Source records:
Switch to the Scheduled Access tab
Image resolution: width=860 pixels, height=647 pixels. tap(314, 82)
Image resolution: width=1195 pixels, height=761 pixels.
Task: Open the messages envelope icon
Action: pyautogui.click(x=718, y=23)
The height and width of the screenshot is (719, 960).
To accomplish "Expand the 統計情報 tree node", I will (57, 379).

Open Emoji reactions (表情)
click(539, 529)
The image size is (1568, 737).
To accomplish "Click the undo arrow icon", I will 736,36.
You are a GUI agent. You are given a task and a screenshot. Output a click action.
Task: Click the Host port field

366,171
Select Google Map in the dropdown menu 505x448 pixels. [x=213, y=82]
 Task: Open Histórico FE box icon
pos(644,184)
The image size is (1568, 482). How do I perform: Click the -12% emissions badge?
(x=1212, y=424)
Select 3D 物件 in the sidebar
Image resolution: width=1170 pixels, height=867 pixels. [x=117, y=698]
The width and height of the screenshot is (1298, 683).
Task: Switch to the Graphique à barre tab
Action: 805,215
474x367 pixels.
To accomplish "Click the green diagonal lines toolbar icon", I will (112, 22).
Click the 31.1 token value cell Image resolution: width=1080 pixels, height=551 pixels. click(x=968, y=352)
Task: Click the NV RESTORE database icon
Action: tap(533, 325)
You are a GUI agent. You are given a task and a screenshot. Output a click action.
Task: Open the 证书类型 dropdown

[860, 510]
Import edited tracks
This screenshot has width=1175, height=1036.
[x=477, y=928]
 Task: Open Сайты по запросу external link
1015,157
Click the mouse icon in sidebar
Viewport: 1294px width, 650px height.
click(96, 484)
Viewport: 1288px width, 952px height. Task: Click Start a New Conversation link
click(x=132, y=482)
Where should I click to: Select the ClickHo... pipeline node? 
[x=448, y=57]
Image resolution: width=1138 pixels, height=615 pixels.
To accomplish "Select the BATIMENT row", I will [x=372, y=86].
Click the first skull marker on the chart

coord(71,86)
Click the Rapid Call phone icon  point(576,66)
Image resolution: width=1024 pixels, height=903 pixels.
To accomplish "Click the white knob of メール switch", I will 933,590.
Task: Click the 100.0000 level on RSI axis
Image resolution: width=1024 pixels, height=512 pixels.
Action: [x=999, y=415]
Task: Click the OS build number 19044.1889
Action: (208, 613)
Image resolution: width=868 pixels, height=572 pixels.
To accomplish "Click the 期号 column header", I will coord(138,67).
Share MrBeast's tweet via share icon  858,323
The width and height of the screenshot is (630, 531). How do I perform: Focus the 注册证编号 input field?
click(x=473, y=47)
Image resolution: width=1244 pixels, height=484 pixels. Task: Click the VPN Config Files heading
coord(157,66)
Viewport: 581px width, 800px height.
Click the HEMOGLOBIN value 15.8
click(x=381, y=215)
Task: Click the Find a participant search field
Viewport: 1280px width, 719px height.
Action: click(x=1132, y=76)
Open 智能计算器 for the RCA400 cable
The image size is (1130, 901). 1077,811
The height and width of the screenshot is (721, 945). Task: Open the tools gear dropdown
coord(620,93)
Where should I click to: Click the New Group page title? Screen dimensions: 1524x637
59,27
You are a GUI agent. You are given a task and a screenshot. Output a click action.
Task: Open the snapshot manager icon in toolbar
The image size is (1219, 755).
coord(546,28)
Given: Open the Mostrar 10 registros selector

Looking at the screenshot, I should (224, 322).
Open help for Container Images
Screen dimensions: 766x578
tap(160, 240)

**TASK TO CARRY OUT**: Print only these lines, please. They run from the start of the entries above to the line containing "The height and width of the screenshot is (719, 960).", both ends included, and must match exactly.

**TASK SOLUTION**:
Switch to the Scheduled Access tab
Image resolution: width=860 pixels, height=647 pixels. tap(314, 82)
Image resolution: width=1195 pixels, height=761 pixels.
Task: Open the messages envelope icon
Action: pyautogui.click(x=718, y=23)
The height and width of the screenshot is (719, 960).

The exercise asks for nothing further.